● **Exercise**: The data below calls for an exact copy.

──────── Record excerpts ────────

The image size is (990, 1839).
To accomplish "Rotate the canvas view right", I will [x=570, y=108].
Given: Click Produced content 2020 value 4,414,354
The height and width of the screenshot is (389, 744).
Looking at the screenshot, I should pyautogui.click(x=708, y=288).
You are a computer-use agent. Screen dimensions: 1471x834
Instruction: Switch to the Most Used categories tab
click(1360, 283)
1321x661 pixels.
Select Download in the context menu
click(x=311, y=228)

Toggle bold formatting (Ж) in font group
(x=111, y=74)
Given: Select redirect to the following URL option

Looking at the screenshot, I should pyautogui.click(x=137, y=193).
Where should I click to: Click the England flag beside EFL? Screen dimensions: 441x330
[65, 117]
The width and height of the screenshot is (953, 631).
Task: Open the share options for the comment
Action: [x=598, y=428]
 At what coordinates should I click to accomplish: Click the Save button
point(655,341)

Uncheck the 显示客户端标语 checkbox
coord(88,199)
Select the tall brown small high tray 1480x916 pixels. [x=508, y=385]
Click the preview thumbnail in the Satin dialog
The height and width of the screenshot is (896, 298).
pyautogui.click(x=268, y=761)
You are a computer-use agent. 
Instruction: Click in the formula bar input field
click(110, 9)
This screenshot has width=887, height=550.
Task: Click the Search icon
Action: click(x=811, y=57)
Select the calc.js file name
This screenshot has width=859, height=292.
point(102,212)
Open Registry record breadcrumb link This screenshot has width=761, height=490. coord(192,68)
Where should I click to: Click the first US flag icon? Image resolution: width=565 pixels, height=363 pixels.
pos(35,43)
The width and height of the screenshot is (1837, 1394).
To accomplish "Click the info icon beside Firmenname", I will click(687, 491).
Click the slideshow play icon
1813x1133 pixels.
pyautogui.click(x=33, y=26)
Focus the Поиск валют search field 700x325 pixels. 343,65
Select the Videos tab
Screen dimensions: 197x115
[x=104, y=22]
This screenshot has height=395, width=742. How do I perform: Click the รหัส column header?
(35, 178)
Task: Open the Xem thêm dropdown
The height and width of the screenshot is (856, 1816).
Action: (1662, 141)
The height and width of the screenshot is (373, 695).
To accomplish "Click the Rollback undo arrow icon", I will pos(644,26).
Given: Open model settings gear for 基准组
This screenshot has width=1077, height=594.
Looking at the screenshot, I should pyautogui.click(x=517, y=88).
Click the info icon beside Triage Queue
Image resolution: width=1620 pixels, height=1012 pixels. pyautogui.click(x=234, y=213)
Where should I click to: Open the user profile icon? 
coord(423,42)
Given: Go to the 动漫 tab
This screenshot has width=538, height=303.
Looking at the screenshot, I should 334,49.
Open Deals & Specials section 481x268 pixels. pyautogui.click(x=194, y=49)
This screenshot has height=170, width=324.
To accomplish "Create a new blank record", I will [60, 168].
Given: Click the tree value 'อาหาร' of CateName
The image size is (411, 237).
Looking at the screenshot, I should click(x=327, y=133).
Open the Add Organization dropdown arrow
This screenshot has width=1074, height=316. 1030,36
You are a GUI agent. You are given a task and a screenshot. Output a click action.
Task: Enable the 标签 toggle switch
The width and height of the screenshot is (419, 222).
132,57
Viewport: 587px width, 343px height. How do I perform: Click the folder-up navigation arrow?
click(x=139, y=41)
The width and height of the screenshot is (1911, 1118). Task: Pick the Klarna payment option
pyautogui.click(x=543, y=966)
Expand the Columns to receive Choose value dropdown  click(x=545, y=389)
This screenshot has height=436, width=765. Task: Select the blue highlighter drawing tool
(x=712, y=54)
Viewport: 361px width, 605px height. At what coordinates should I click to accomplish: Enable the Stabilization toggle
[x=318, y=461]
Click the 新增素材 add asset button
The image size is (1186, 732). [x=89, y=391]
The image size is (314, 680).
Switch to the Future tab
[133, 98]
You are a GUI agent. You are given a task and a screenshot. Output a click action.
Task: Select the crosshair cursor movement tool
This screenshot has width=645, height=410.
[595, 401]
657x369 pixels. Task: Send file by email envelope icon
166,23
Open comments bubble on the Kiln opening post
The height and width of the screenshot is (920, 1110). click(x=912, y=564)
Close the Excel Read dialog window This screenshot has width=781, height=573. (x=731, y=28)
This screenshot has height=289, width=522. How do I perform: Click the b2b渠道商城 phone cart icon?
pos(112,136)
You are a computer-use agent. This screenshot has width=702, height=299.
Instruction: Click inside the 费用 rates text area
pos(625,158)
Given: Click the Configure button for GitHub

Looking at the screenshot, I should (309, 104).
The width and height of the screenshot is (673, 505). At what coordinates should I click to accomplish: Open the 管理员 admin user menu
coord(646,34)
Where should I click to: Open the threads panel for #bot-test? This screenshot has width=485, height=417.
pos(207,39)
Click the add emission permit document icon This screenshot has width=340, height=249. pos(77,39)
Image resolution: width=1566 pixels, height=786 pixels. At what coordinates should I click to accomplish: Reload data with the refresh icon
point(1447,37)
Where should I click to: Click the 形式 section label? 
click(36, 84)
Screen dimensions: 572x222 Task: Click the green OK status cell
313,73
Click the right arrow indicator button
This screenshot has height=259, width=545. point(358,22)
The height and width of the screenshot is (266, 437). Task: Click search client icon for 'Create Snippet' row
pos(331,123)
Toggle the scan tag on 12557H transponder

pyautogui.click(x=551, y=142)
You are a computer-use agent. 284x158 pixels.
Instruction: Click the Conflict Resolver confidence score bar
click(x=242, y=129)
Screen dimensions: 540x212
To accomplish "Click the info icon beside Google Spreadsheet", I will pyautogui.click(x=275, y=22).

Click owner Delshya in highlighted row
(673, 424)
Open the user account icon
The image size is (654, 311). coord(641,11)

────────

● **Answer area**:
The image size is (990, 1839).
To accomplish "Rotate the canvas view right", I will [x=570, y=108].
Given: Click Produced content 2020 value 4,414,354
The height and width of the screenshot is (389, 744).
Looking at the screenshot, I should pyautogui.click(x=708, y=288).
You are a computer-use agent. Screen dimensions: 1471x834
Instruction: Switch to the Most Used categories tab
click(1360, 283)
1321x661 pixels.
Select Download in the context menu
click(x=311, y=228)

Toggle bold formatting (Ж) in font group
(x=111, y=74)
Given: Select redirect to the following URL option

Looking at the screenshot, I should pyautogui.click(x=137, y=193).
Where should I click to: Click the England flag beside EFL? Screen dimensions: 441x330
[65, 117]
The width and height of the screenshot is (953, 631).
Task: Open the share options for the comment
Action: [x=598, y=428]
 At what coordinates should I click to accomplish: Click the Save button
point(655,341)

Uncheck the 显示客户端标语 checkbox
coord(88,199)
Select the tall brown small high tray 1480x916 pixels. [x=508, y=385]
Click the preview thumbnail in the Satin dialog
The height and width of the screenshot is (896, 298).
pyautogui.click(x=268, y=761)
You are a computer-use agent. 
Instruction: Click in the formula bar input field
click(110, 9)
This screenshot has width=887, height=550.
Task: Click the Search icon
Action: click(x=811, y=57)
Select the calc.js file name
This screenshot has width=859, height=292.
point(102,212)
Open Registry record breadcrumb link This screenshot has width=761, height=490. coord(192,68)
Where should I click to: Click the first US flag icon? Image resolution: width=565 pixels, height=363 pixels.
pos(35,43)
The width and height of the screenshot is (1837, 1394).
To accomplish "Click the info icon beside Firmenname", I will click(687, 491).
Click the slideshow play icon
1813x1133 pixels.
pyautogui.click(x=33, y=26)
Focus the Поиск валют search field 700x325 pixels. 343,65
Select the Videos tab
Screen dimensions: 197x115
[x=104, y=22]
This screenshot has height=395, width=742. How do I perform: Click the รหัส column header?
(35, 178)
Task: Open the Xem thêm dropdown
The height and width of the screenshot is (856, 1816).
Action: (1662, 141)
The height and width of the screenshot is (373, 695).
To accomplish "Click the Rollback undo arrow icon", I will pos(644,26).
Given: Open model settings gear for 基准组
This screenshot has width=1077, height=594.
Looking at the screenshot, I should pyautogui.click(x=517, y=88).
Click the info icon beside Triage Queue
Image resolution: width=1620 pixels, height=1012 pixels. pyautogui.click(x=234, y=213)
Where should I click to: Open the user profile icon? 
coord(423,42)
Given: Go to the 动漫 tab
This screenshot has width=538, height=303.
Looking at the screenshot, I should 334,49.
Open Deals & Specials section 481x268 pixels. pyautogui.click(x=194, y=49)
This screenshot has height=170, width=324.
To accomplish "Create a new blank record", I will [60, 168].
Given: Click the tree value 'อาหาร' of CateName
The image size is (411, 237).
Looking at the screenshot, I should click(x=327, y=133).
Open the Add Organization dropdown arrow
This screenshot has width=1074, height=316. 1030,36
You are a GUI agent. You are given a task and a screenshot. Output a click action.
Task: Enable the 标签 toggle switch
The width and height of the screenshot is (419, 222).
132,57
Viewport: 587px width, 343px height. How do I perform: Click the folder-up navigation arrow?
click(x=139, y=41)
The width and height of the screenshot is (1911, 1118). Task: Pick the Klarna payment option
pyautogui.click(x=543, y=966)
Expand the Columns to receive Choose value dropdown  click(x=545, y=389)
This screenshot has height=436, width=765. Task: Select the blue highlighter drawing tool
(x=712, y=54)
Viewport: 361px width, 605px height. At what coordinates should I click to accomplish: Enable the Stabilization toggle
[x=318, y=461]
Click the 新增素材 add asset button
The image size is (1186, 732). [x=89, y=391]
The image size is (314, 680).
Switch to the Future tab
[133, 98]
You are a GUI agent. You are given a task and a screenshot. Output a click action.
Task: Select the crosshair cursor movement tool
This screenshot has width=645, height=410.
[595, 401]
657x369 pixels. Task: Send file by email envelope icon
166,23
Open comments bubble on the Kiln opening post
The height and width of the screenshot is (920, 1110). click(x=912, y=564)
Close the Excel Read dialog window This screenshot has width=781, height=573. (x=731, y=28)
This screenshot has height=289, width=522. How do I perform: Click the b2b渠道商城 phone cart icon?
pos(112,136)
You are a computer-use agent. This screenshot has width=702, height=299.
Instruction: Click inside the 费用 rates text area
pos(625,158)
Given: Click the Configure button for GitHub

Looking at the screenshot, I should (309, 104).
The width and height of the screenshot is (673, 505). At what coordinates should I click to accomplish: Open the 管理员 admin user menu
coord(646,34)
Where should I click to: Open the threads panel for #bot-test? This screenshot has width=485, height=417.
pos(207,39)
Click the add emission permit document icon This screenshot has width=340, height=249. pos(77,39)
Image resolution: width=1566 pixels, height=786 pixels. At what coordinates should I click to accomplish: Reload data with the refresh icon
point(1447,37)
Where should I click to: Click the 形式 section label? 
click(36, 84)
Screen dimensions: 572x222 Task: Click the green OK status cell
313,73
Click the right arrow indicator button
This screenshot has height=259, width=545. point(358,22)
The height and width of the screenshot is (266, 437). Task: Click search client icon for 'Create Snippet' row
pos(331,123)
Toggle the scan tag on 12557H transponder

pyautogui.click(x=551, y=142)
You are a computer-use agent. 284x158 pixels.
Instruction: Click the Conflict Resolver confidence score bar
click(x=242, y=129)
Screen dimensions: 540x212
To accomplish "Click the info icon beside Google Spreadsheet", I will pyautogui.click(x=275, y=22).

Click owner Delshya in highlighted row
(673, 424)
Open the user account icon
The image size is (654, 311). coord(641,11)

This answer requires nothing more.